Tillman Nechtman and Erica Bastress-Dukehart | 3 credits

Great Wall of China

"Material Life is made up of people and things." Fernand Braudel, The Structures of Everyday Life

Every object has a story from buttons to shoes, pineapples to pizza, stained glass to cities. Material cultures, or what historian Fernand Braudel called material civilizations, can tell us as much, or perhaps more, about societies than wars, economic rise and decline, or the vagaries of politics.

But, how does a historian study such tiny things without being accused of writing meaningless and antiquarian stories? How do we get from the small to a broader historical narrative that tells a meaningful story from and about the past?

In this course, we will study the small things that make up the structures of everyday life. We will read some of the best-known and successful micro-histories and recount small histories about small things that tell big stories. Students in the course will write their own micro-histories as we explore the various ways that historians tell stories about common things.

HI 351D "Cold War Berlin"

Matthew Hockenos | 4 credits

A Man Asking "How Do You Know That?"

This course examines the history of divided Berlin during the Cold War. Topics include: the brutal Soviet invasion of Berline; the emergence of the Cold War and the division of the city; the 1948 Soviet blockage of West Berlin and the American and British airlift of food and fuel to West Berliners; the quashing of the 1953 workers' uprising in the East Berlin by Soviet tanks; the building of the Berlin Wall in 1961; attempts (often fatal) to subvert the wall; the women's movement on both sides of the wall; dissent and resistance in East and West Berline; sex and sexuality in the socialist state; Stasi surveillance of East Berliners; and finally, the fall of the Berlin Wall in 1989 and the reunification of Berlin and the rest of Germany in 1990. Special attention will be given to the emergence of two distinct cultures in East and West Berline, including easting habit; sex life; gener relations; youth movements; religion life; film, music, theatre, and literature; and attitudes toward the Nazi past and the Holocaust.

HI351D Japanese Film History (Research)

Dylan Ellefson | 4 credit

Memorial with Flowers

This research course will provide an overview of Japanese film history from the "pre-history" of film, to early film forms of the silent era, to the contributions of major directors from the golden era(s) of Japanese film (both the 30s and 50s have been described as such) before considering major directors, themes, and developments of the postwar years. We will consider the question of a "national cinema" as we analyze Japanese cinema in the context of Japanese history, a broader global context, and in the context of the historical development of films studies as a discipline. Finally, students will write a research paper on a topic of their choosing related to a specific aspect of Japanese film history.

HI 398A History, Memory, and Me

Tillman Nechtman 1 credit

Memorial Along Roadside

History can serve as a sort of time capasule for us, offering us a glimpse at moments in the past that remind of our own lived moment in the here and now.

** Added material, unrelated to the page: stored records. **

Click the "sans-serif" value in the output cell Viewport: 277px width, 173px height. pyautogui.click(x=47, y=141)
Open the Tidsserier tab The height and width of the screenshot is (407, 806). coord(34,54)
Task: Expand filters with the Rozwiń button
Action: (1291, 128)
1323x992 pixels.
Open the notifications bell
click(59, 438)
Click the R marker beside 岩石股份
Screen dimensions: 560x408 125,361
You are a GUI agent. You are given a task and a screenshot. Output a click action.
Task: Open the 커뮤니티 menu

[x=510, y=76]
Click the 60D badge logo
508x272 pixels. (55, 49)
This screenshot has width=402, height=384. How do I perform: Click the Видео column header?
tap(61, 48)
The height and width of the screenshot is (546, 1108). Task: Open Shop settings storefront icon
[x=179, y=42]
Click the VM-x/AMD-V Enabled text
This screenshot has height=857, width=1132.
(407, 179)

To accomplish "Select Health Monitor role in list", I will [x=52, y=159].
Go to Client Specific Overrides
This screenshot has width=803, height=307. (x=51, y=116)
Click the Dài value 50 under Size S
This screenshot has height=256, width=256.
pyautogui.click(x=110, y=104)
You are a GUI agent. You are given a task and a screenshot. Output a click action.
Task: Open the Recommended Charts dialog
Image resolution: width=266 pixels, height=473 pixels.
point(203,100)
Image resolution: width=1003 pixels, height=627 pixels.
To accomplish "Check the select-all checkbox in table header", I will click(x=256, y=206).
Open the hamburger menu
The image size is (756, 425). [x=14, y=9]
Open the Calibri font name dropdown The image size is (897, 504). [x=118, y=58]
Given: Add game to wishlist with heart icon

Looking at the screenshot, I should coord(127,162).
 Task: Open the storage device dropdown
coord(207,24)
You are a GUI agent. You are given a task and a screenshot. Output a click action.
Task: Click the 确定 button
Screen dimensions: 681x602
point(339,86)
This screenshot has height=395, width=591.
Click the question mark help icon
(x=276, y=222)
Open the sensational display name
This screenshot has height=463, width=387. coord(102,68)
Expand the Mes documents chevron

This one-credit class inn part two of a four-part course over the Spring Semesters of 2020, 2021, 2022, and 2023.

Students can take any one of the seminars, several of them, or all of them. Each stands as its own class. Together, they will add up to a four-credit exploration of the themes of history, memory, and memorialization.

Born of the pandemic moment we have all experienced, the series of courses is designed to ask questions about how remembering the past changes the way we live in the present. In this, part four of the course, students will explore questions related to the history of war and trauma.